Single by Gucci Mane featuring Plies

from the album The State vs. Radric Davis
- Released: September 26, 2009
- Recorded: 2009
- Genre: Trap
- Length: 4:08 4:34 (Mixtape Version)
- Label: 1017 Brick Squad, Warner Bros., Asylum
- Songwriters: Radric Davis, Algernod Washington, LaDamon "FATBOI" Douglas
- Producer: FATBOI

Gucci Mane singles chronology
| "Break Up" (2009) | "Wasted" (2009) | "LOL :-)" (2009) |

Plies singles chronology
| "Headboard" (2009) | "Wasted" (2009) | "Medicine" (2009) |

= Wasted (Gucci Mane song) =

"Wasted" is the official first single from Gucci Mane's sixth studio album The State vs. Radric Davis. The song features rapper Plies. The song was originally from Gucci Mane's 2009 mixtape, Guccimania.

==Remixes and freestyles==
The main official remix of the song has a new verse by Gucci Mane, and features Lil Wayne, Jadakiss, & Birdman. It was released on October 29, 2009. The remix is the final track of the album.
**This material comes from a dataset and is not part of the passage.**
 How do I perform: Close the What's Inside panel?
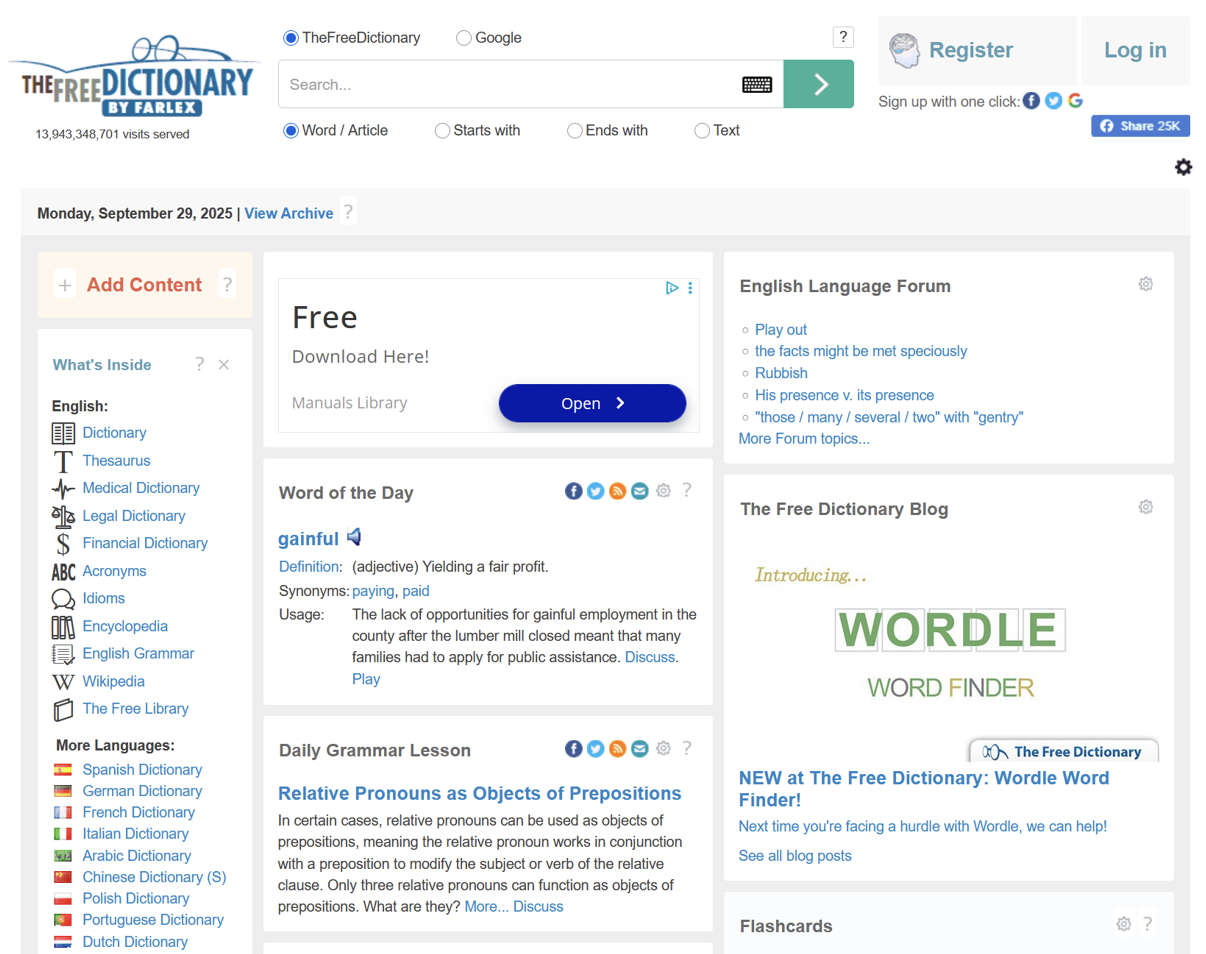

The clean version of the remix's chorus uses the explicit version's chorus, unlike the clean version of the original version of "Wasted".

The second official remix, the original remix version, features rapper OJ Da Juiceman, replacing Plies' verse, and appears on Gucci Mane's EP Wasted: The Prequel and his mixtape Gangsta Grillz: The Movie Part 2 - The Sequel with Plies on the mixtape.

Lil Wayne recorded a freestyle over the instrumental for his mixtape No Ceilings. The first 12 bars of the freestyle was used for the official remix.

Soulja Boy Tell 'Em which featured an artist out of UTAH by the name of SEE-SMOKE, Of One9Entertainment has also recorded a freestyle over the instrumental for two of his mixtapes, Dat Piff and Paranormal Activity.

Ludacris rapped over the beat on his mixtape The Conjure Mixtape: A Hustler's Spirit.

Two years before his death, labelmate Slim Dunkin freestyled the song in his Built 4 Interrogation (Hosted by Waka Flocka Flame) mixtape over Gucci Mane's first verse. Waka Flocka Flame was featured on the second verse, and Gucci Mane rapped his third verse and chorus from the original song.

==Music video==
The music video premiered on October 5, 2009. Sean Garrett, Jim Jones, Rocko, FATBOI, Frenchie, Wooh da Kid, Waka Flocka Flame, Snoop Dogg, and Shawty Lo all make cameo appearances.

==Charts==
The single was Gucci Mane's most successful single until "Black Beatles" in 2016 and reached the top five on both the Hot R&B/Hip-Hop Songs and Rap Songs charts. The song also debuted at #95 on the Billboard Hot 100 on the week ending September 19, 2009 and has since moved up to #36 becoming Gucci Mane's first top 40 as lead artist.

===Weekly charts===

| Chart (2009) | Peak position |
|---|---|
| US Billboard Hot 100 | 36 |
| US Hot R&B/Hip-Hop Songs (Billboard) | 3 |
| US Hot Rap Songs (Billboard) | 3 |

===Year-end charts===

| Chart (2009) | Position |
|---|---|
| US Hot R&B/Hip-Hop Songs (Billboard) | 37 |
| Chart (2010) | Position |
| US Hot R&B/Hip-Hop Songs (Billboard) | 73 |

==Certifications==

| Region | Certification | Certified units/sales |
| United States (RIAA) | Platinum | 1,000,000^{‡} |
^{‡} Sales+streaming figures based on certification alone.